**CHECK YOUR UNDERSTANDING**:
a - In the Stargazer tutorial, which method is used to replace the dependent variable label?
b - Translate this sentence from the Stargazer tutorial into Spanish: "This is already enough for a working draft of a results table."
c - From the Stargazer tutorial, reproduce the passage that opens with the words containing "Step 3: Customise" and closes with "descriptive than wage.".

**SOURCE PASSAGE**:
The fit statistics at the bottom (R², adjusted R², F-statistic, etc.) get a value for each column. Comparing R² across columns is the whole point — you can immediately see how much extra variation each new variable explains.

This is already enough for a working draft of a results table. But it could read better — educ and tenure aren’t very informative as labels, and there’s no overall title. That’s where customisation comes in.

Step 3: Customise the Labels#

A journal-quality table needs more than the raw variable names. You’ll want to:

Give the table a title so the reader knows what it’s about.
Add friendly column headers above the model numbers, summarising what each specification does.
Rename the covariates from variable-name shorthand to readable phrases (e.g., educ → “Years of education”).
Replace the dependent variable label with something more descriptive than wage.

Stargazer has a method for each of these, and they all attach to the same star object:

star = Stargazer([m1, m2, m3])

# 1. Overall table title
star.title("Wage Equation: OLS Estimates")

# 2. Friendly column headers — labels and how many columns each spans
star.custom_columns(["Simple", "Multiple", "With gender"], [1, 1, 1])

# 3. Rename variables (left = raw name, right = display label)
star.rename_covariates({
    "educ":      "Years of education",
    "exper":     "Years of experience",
    "tenure":    "Years of tenure",
    "female":    "Female (=1)",
    "Intercept": "Constant",
})

# 4. Better label for the y-variable
star.dependent_variable_name("Hourly wage ($)")

star

Wage Equation: OLS Estimates


	Dependent variable: Hourly wage ($)

	Simple	Multiple	With gender
	(1)	(2)	(3)

Constant	-0.905	-2.873^***	-1.568^**
	(0.685)	(0.729)	(0.725)

**COLLECTED DATA**:
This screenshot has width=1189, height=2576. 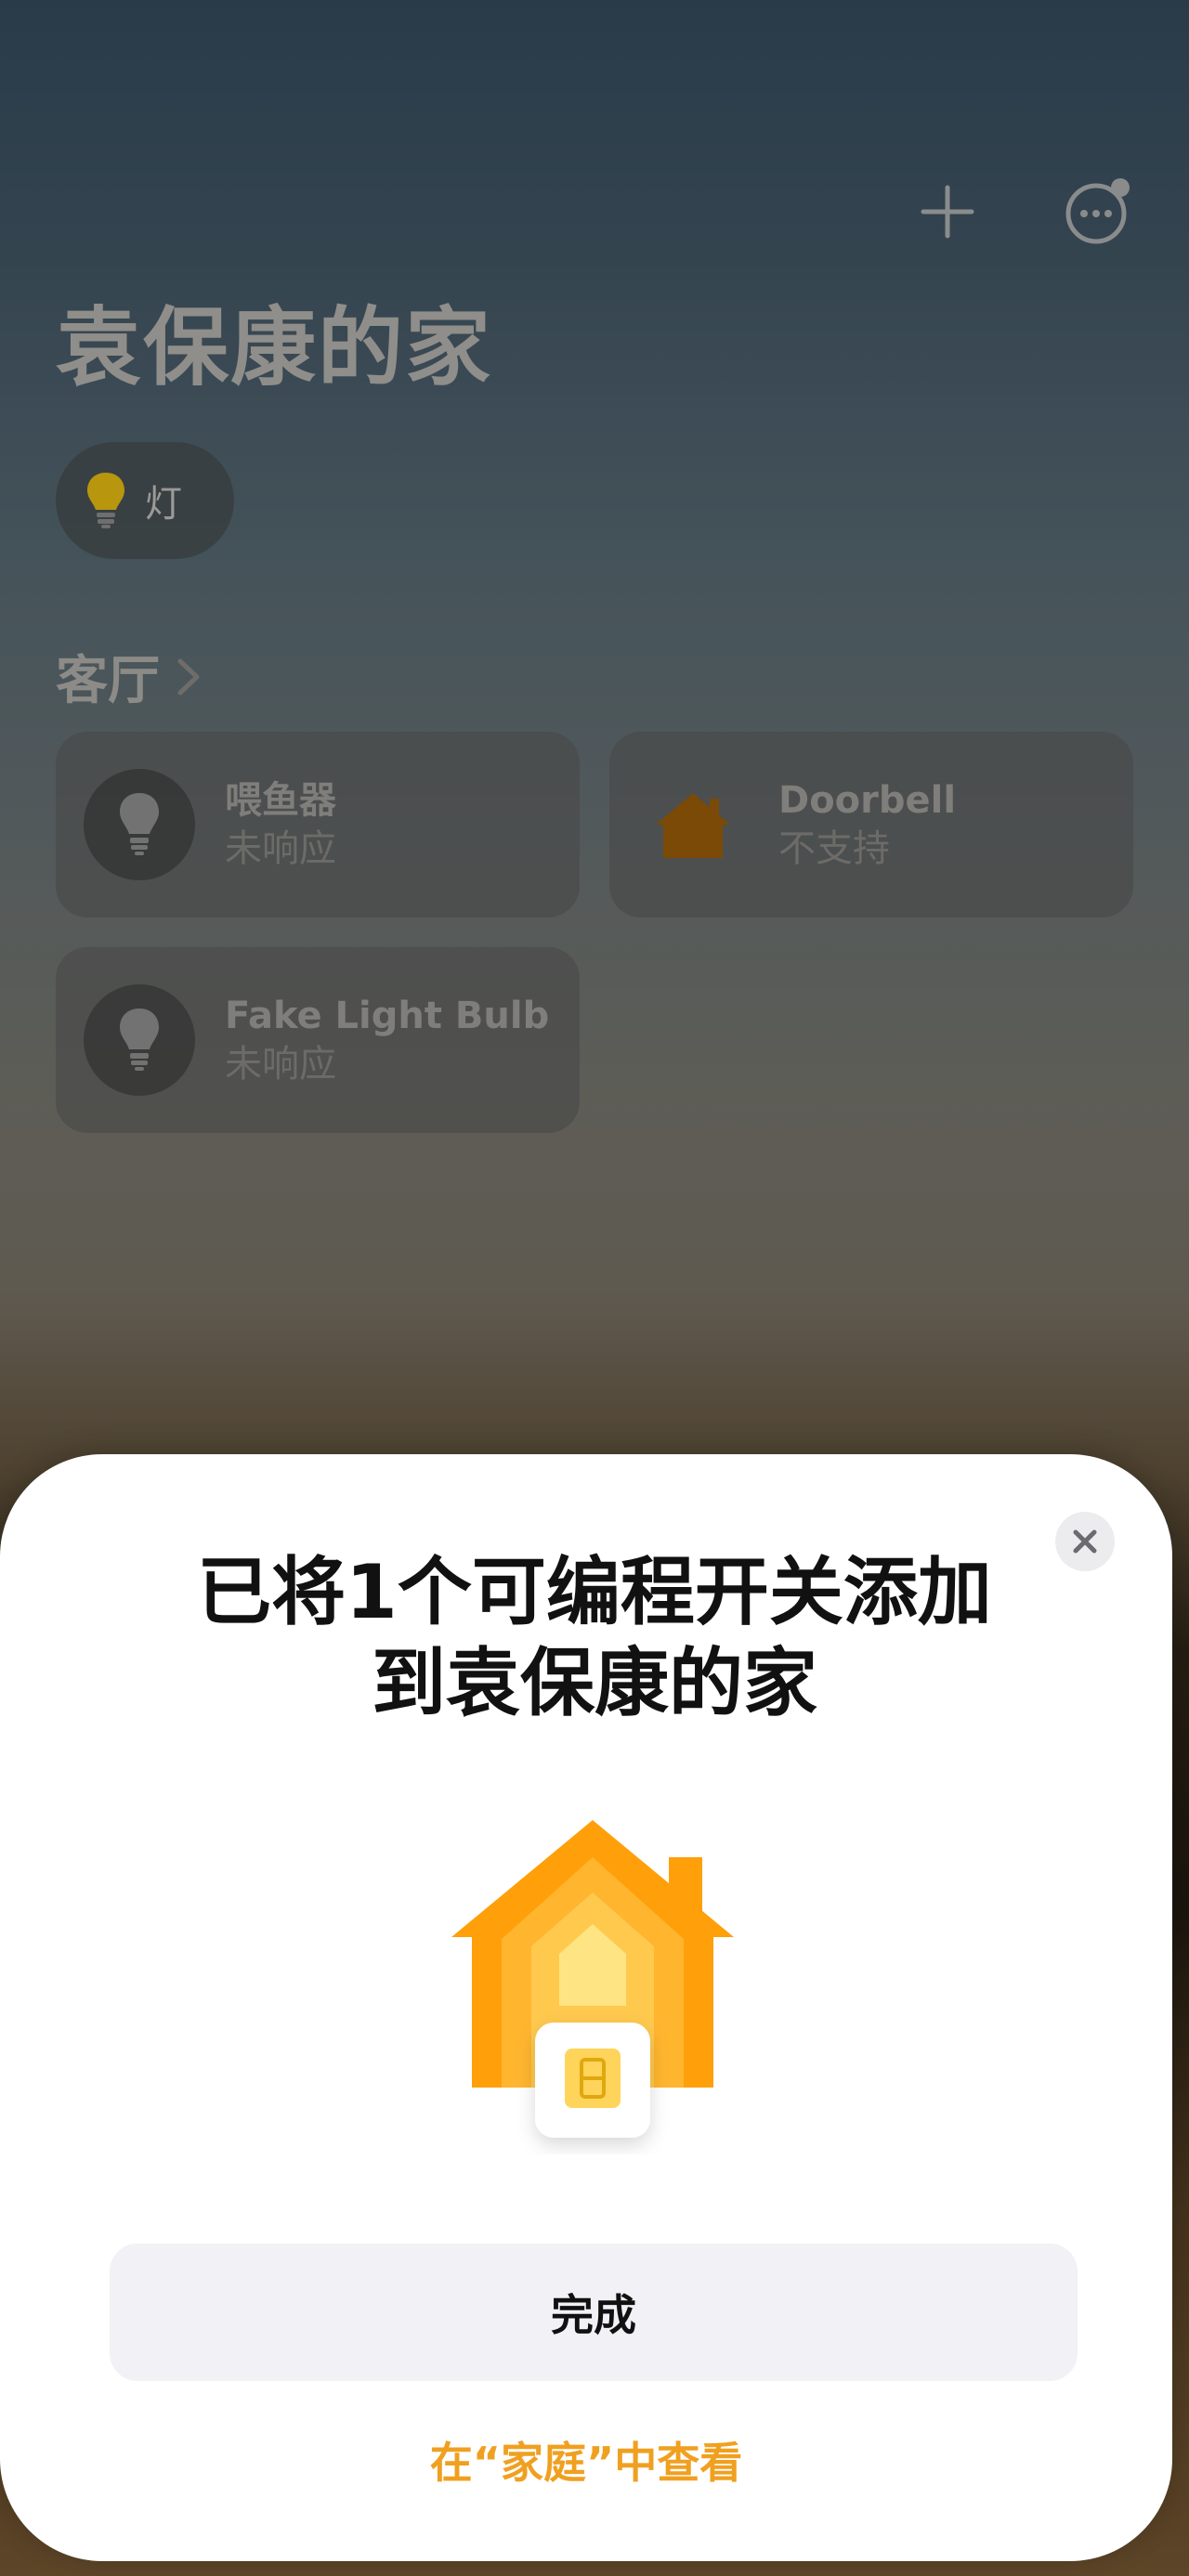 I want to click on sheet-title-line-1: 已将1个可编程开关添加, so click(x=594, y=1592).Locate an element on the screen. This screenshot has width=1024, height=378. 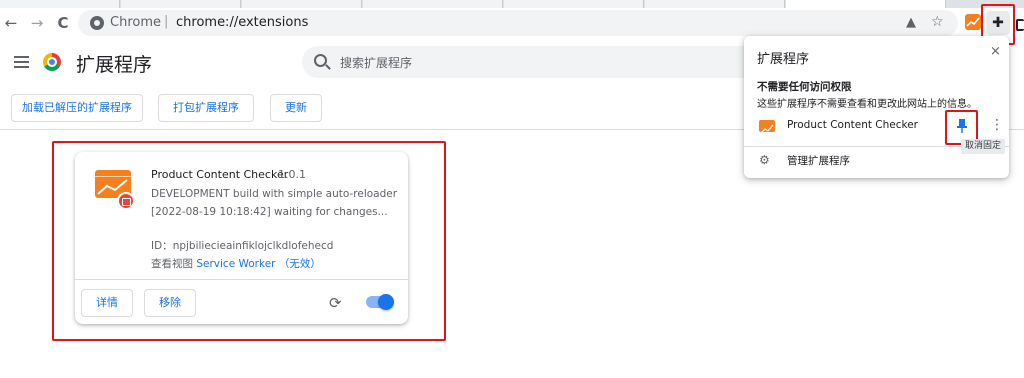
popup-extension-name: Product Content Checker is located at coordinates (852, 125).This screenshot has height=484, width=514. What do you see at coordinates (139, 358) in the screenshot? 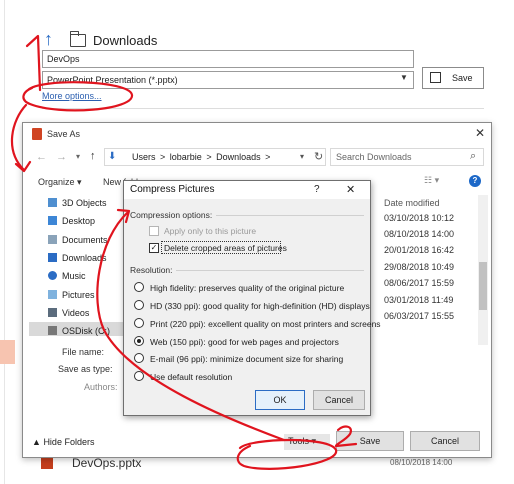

**RESPONSES FOR EACH TASK**:
a - `star.dependent_variable_name`, which sets the label to "Hourly wage ($)".

b - Esto ya es suficiente para un borrador funcional de una tabla de resultados.

c -
Step 3: Customise the Labels#

A journal-quality table needs more than the raw variable names. You’ll want to:

Give the table a title so the reader knows what it’s about.
Add friendly column headers above the model numbers, summarising what each specification does.
Rename the covariates from variable-name shorthand to readable phrases (e.g., educ → “Years of education”).
Replace the dependent variable label with something more descriptive than wage.